■ EXTRACT PROVIDED ■
──────

John Fitzhardinge Paul Butler  (20 December 1888 – 5 September 1916) was a British Army officer during the First World War and an English recipient of the Victoria Cross, the highest award for gallantry in the face of the enemy that can be awarded to British and Commonwealth forces.

Background
Butler was born in Berkeley, Gloucestershire, on 20 December 1888 to Lieutenant Colonel Francis John Paul Butler and the Hon. Elspeth Butler (née Gifford), daughter of Robert Gifford, 2nd Baron Gifford. Butler was thus the nephew of fellow Victoria Cross recipient Edric Gifford, 3rd Baron Gifford.

In February 1907, Butler was commissioned into the King's Royal Rifle Corps. He was married, to Alice Amelia of Portfield, Chichester.

Military career
Butlerwas 25 years old, and a lieutenant in The King's Royal Rifle Corps, attached to Pioneer Company, Gold Coast Regiment, West African Frontier Force, and was awarded the Victoria Cross for his actions on 17 November 1914 in the Cameroons, Nigeria.

──────

■ PROBLEMS AND TASKS ■
a – Translate this sentence from the passage on John Fitzhardinge Paul Butler into Spanish: "In February 1907, Butler was commissioned into the King's Royal Rifle Corps."
b – Reproduce the section of the passage on John Fitzhardinge Paul Butler between "John Fitzhardinge Paul" and "and Commonwealth forces.", inclusive.

──────

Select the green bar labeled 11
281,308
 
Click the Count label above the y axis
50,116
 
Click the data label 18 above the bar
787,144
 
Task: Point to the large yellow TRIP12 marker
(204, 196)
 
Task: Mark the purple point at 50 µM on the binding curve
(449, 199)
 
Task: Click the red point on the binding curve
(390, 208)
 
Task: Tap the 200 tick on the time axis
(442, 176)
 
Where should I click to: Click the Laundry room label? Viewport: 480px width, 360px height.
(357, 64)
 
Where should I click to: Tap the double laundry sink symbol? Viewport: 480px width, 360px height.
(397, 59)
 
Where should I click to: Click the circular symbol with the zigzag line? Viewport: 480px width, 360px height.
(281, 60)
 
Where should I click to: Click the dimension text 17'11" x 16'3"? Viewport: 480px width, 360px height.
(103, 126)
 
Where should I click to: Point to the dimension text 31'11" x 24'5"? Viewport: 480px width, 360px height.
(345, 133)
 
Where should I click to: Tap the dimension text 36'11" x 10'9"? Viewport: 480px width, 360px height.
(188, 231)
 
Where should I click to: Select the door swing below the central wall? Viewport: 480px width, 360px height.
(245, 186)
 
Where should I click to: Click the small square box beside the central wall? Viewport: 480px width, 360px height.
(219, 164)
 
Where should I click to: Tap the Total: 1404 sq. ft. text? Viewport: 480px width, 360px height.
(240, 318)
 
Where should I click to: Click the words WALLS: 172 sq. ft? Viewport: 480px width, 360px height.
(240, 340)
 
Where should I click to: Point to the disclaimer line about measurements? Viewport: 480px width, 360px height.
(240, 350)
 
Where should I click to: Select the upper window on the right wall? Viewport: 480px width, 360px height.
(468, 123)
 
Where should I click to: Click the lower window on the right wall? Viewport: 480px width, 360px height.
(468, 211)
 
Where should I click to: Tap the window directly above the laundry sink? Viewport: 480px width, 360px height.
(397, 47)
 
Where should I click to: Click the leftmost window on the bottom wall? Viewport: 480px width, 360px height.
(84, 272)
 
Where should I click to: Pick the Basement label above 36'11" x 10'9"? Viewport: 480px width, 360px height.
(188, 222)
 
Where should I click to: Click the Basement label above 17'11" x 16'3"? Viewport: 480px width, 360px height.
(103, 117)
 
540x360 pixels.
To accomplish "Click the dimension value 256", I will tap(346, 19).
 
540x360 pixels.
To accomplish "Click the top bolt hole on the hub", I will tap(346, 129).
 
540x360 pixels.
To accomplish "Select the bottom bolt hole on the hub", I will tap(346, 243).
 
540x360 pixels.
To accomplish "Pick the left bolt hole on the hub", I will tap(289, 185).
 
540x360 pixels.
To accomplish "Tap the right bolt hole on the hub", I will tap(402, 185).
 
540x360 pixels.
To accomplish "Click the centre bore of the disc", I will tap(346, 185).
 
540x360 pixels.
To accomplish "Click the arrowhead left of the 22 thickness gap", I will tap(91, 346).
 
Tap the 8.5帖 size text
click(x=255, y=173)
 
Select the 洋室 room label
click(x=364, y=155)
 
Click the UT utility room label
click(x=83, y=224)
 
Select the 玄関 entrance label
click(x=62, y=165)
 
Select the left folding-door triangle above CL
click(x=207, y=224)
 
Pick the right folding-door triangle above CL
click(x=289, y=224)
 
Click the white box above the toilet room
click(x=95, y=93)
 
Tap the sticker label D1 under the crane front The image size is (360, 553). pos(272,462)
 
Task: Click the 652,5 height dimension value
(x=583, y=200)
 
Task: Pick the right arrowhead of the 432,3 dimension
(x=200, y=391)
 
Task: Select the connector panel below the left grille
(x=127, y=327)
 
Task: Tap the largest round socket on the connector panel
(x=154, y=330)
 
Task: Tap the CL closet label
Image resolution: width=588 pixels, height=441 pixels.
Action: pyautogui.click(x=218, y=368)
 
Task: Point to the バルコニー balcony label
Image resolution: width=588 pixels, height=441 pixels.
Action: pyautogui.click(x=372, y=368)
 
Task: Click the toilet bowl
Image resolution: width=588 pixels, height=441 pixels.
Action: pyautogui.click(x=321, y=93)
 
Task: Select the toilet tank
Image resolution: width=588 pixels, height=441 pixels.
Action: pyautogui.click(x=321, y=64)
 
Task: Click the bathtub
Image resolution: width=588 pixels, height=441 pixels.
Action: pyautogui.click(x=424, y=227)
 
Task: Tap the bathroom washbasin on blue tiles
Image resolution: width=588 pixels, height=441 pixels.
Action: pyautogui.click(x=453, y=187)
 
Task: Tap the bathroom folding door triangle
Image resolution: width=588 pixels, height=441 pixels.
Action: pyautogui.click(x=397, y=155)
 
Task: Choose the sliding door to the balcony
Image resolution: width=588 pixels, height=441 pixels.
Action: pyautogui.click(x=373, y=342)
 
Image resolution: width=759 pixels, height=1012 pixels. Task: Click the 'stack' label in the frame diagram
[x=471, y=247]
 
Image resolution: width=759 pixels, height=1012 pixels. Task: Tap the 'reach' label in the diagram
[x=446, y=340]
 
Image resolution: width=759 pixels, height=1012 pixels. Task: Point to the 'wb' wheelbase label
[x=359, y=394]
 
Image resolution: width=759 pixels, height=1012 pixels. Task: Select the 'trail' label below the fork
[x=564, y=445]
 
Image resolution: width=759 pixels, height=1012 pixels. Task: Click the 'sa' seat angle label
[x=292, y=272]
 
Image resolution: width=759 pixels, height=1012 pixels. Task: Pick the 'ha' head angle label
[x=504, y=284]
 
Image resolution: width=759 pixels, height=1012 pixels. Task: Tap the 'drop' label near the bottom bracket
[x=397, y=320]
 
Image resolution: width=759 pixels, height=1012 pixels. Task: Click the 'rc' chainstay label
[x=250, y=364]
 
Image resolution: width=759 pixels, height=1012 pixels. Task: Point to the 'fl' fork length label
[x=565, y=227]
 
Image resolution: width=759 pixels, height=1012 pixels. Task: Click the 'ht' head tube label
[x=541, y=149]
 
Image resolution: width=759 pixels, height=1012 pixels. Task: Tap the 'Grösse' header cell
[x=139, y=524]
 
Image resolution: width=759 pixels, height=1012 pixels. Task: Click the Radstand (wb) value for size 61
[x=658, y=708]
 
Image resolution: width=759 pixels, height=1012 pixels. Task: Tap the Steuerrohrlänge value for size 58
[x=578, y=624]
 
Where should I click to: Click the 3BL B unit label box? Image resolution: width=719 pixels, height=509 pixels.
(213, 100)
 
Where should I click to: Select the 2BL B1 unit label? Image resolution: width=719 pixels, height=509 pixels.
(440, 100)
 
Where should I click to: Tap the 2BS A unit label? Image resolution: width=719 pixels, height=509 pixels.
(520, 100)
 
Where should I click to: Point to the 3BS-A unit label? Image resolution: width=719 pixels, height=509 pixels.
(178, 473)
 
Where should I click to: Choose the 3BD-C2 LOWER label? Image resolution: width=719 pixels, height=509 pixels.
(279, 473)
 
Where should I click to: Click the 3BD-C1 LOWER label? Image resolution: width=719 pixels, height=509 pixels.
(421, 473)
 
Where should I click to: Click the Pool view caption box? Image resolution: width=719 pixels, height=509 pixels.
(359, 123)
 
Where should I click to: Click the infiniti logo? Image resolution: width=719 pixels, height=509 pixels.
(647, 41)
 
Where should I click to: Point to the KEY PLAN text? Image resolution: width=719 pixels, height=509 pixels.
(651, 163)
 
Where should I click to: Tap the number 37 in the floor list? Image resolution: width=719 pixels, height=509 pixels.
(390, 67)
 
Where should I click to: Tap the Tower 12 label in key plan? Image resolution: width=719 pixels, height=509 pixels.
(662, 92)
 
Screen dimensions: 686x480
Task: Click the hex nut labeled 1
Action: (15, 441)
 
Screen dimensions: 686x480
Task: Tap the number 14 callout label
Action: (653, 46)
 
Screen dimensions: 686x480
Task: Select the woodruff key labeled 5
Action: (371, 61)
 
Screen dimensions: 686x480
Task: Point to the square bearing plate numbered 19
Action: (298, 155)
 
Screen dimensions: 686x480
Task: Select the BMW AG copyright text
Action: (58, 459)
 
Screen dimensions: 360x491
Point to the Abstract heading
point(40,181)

──────

■ EXERCISE SOLUTIONS ■
a – En febrero de 1907, Butler recibió su nombramiento como oficial en el King's Royal Rifle Corps.

b –
John Fitzhardinge Paul Butler  (20 December 1888 – 5 September 1916) was a British Army officer during the First World War and an English recipient of the Victoria Cross, the highest award for gallantry in the face of the enemy that can be awarded to British and Commonwealth forces.